I’ve also slowly donated shoes, bags, books, mugs, electronics, and artwork. I thought I would regret letting go of some of these things later, but I can honestly say I don’t even remember everything that I’ve gotten rid of. This goes to show that things we may have grown attached to don’t mean as much to us as we think. Of course, I still have some sentimental items (I have every single card that my girlfriend has given to me — which is now quite a lot!) and I have no problem letting them take up space.
If you are like me and live in a small home (i.e. a junior one-bedroom with a partner, a dog, and a rabbit), learn to fight the urge of upgrading your space and instead discard items that you haven’t really used or don’t value.
2. Turn off all the notifications on your phone
The only notification I get is when I receive new text messages.
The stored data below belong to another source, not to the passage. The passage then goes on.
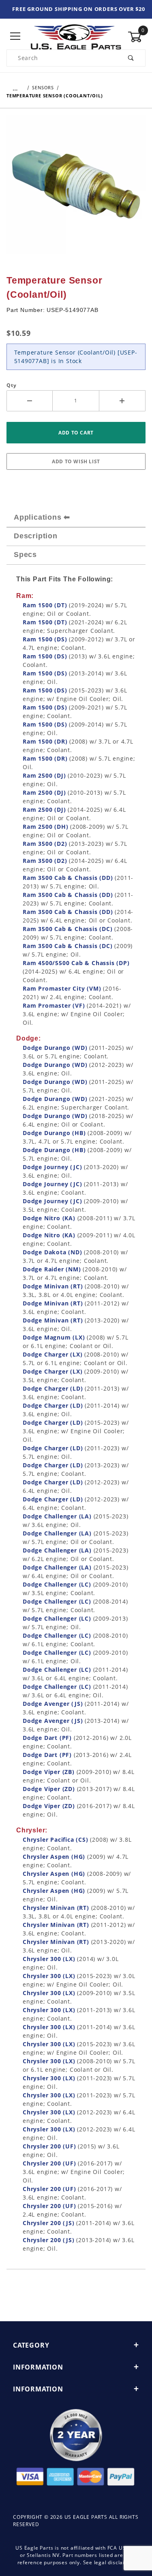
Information (38, 2367)
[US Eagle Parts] (76, 36)
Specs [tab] (25, 554)
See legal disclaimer (109, 2562)
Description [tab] (36, 536)
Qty (11, 385)
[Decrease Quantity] (29, 400)
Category (31, 2345)
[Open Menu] (15, 36)
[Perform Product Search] (131, 58)
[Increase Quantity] (122, 400)
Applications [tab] (38, 517)
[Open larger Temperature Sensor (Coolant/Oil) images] (76, 190)
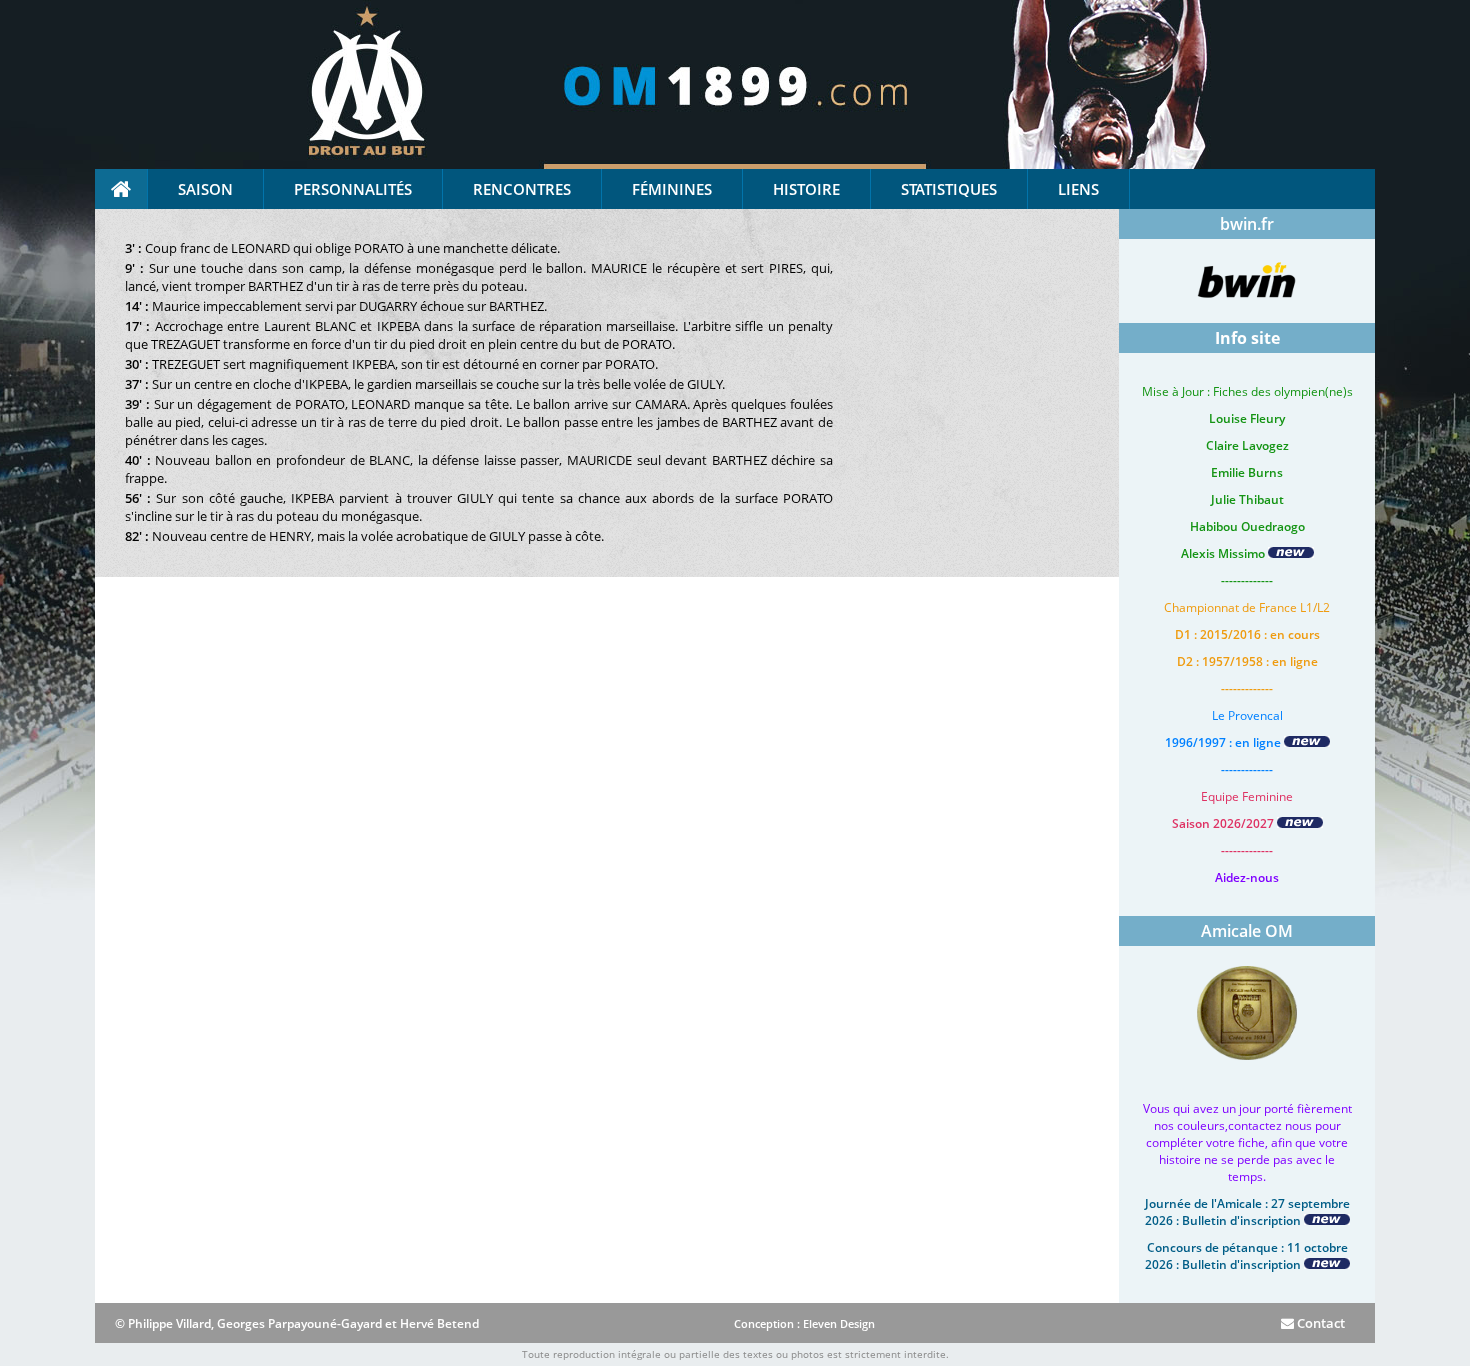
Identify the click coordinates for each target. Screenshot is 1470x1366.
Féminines (672, 189)
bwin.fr (1247, 224)
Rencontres (522, 189)
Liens (1078, 189)
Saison (205, 189)
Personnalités (353, 189)
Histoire (806, 189)
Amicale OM (1247, 931)
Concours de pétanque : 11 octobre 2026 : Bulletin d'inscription (1246, 1256)
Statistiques (949, 189)
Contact (1319, 1323)
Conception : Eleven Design (804, 1323)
The person who texts me the most is my girlfriend, so I’d like to ensure that I’m available for her. As for e-mail, news, social media, and all the other ancillary apps — I’ve turned off their notifications and background refresh.
3. Actually, just go ahead and delete the social media apps on your phone
A few weeks ago, I deleted Twitter, Medium, and Quora off my phone. I finally acknowledged that I suffered from the twitch — you know the one — wherein you find yourself reaching for your phone — on the subway platform, in an elevator, or perhaps even walking — to avoid momentary boredom. I wanted to break free. And so, I finally did.
I have kept the Instagram app, mostly because I’m unable to upload photos using their web application. Aside from that, there is hardly anything on my phone anymore. Text messages. Podcasts. Notes. That’s it, that’s all. As a result, I’ve started to look up instead of down. I’ve become more tuned into the world. And best of all, when I do login to those social media websites from my laptop, I’ve found that I haven’t truly missed anything.
4. Select a few go-to meals
During the weekday, I have go-to meals: a three-egg, spinach omelette for breakfast, a vegan stir-fry for lunch, and usually a salad for dinner. It may not be very exciting, but my meals are generally easy, nutritious, and filling. When it comes to eating healthy, my general philosophy is to eat relatively healthy meals and then indulge in some not-so-nutritious snacks. By keeping things simple, I’m able to grocery shop quickly, spend less time preparing meals, and reduce my monthly food expenses.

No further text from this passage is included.